Der Umstand, dass § 17 EigZulG - anders als z. B. § 10 b Abs. 4 EStG - keine Vertrauensschutzregelung enthält, spricht dafür, dass bereits das bloße satzungswidrige Verhalten einer Wohnungsgenossenschaft schädlich für eine diesbezügliche Förderung ist. Ungeachtet dessen ist in Anlehnung an § 10 b Abs. 4 EStG aber jedenfalls eine grob fahrlässige Unkenntnis für die Eigenzulagen-Gewährung schädlich. Zumindest eine solche ist hinsichtlich der Kläger anzunehmen.

Da sie über ihren Steuerberater auf die Möglichkeit der Beteiligung an der W. aufmerksam geworden sind, der als steuerlicher Berater der W. zugleich Kenntnis von den geplanten und tatsächlichen Geschäftsaktivitäten der W. gehabt haben muss, ist ihnen - auch bereits im Zeitpunkt des Beitritts zur W. - zumindest ein grob fahrlässiges Verhalten vorzuwerfen, sofern sie sich nicht über das Tätigkeitsfeld der Genossenschaft informiert haben sollten. Eine solche Informationsverschaffung hätte sich zudem bei der nicht unbeträchtlichen Kapitalbeteiligung der Kläger und der beabsichtigten Inanspruchnahme der Eigenheimzulagen-Förderung aufgedrängt. In der Folgezeit besaßen die Kläger daneben als Genossenschaftsmitglieder über die nach Satzung und Genossenschaftsgesetz bestehenden Rechte auf Auskunft und Einsichtnahme in den Jahresabschluss sowie über die Teilnahme an der Mitgliederversammlung die Möglichkeit, sich über die tatsächliche Geschäftstätigkeit der W. zu informieren. Darüber hinaus erfolgte die Festsetzung der Eigenheimzulage von Anfang an unter anderem auch im Hinblick auf die Ungewißheit der geschäftsmäßigen Ausrichtung der W. vorläufig, sodass insoweit kein schützenswertes Vertrauen der Kläger durch die Aufhebung verletzt wird.

II. Die Kostenentscheidung folgt aus § 135 Abs. 1 FGO.

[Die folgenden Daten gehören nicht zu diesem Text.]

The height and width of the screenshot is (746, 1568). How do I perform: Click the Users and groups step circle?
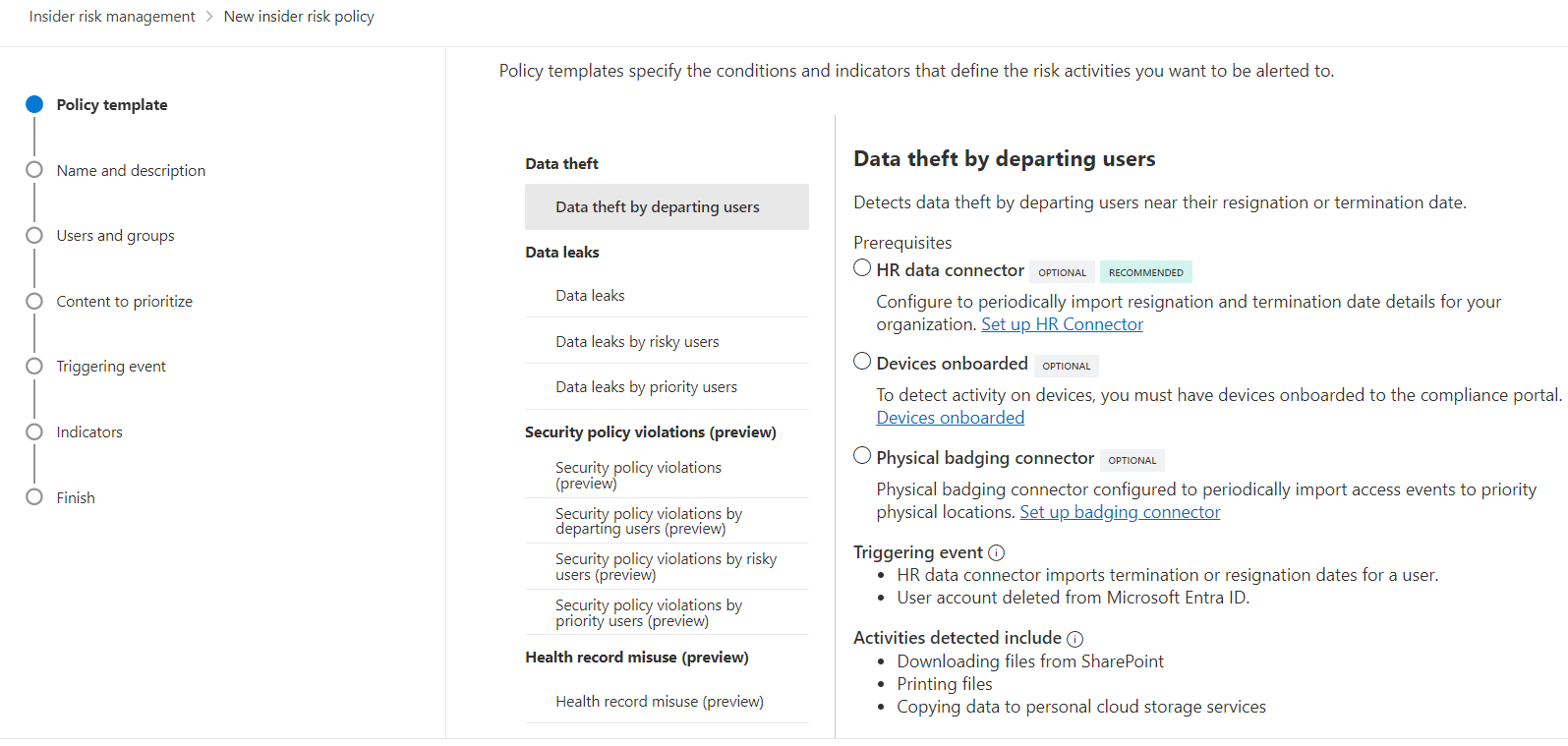pyautogui.click(x=34, y=235)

III. Die Revision wird wegen grundsätzlicher Bedeutung gemäß § 115 Abs. 2 Nr. 1 FGO zugelassen, da bislang höchstrichterlich nicht geklärt ist, ob und unter welchen weiteren Voraussetzungen - Kenntnis oder (grob) fahrlässige Unkenntnis des Steuerpflichtigen - das satzungswidrige Verhalten einer Genossenschaft zum Ausschluss der Eigenheimzulagen-Förderung bei den Genossen führt. Die Eigenheimzulage bei Anschaffung von Genossenschaftsanteilen ist zwar seit dem 01.01.2004 an eine Nutzung einer Genossenschaftswohnung zu eigenen Wohnzwecken geknüft und die Eigenheimzulage ist generell seit dem 01.01.2006 entfallen, trotzdem ergeben sich eine Vielzahl von Fällen, in denen die vorgenannte Problematik relevant ist.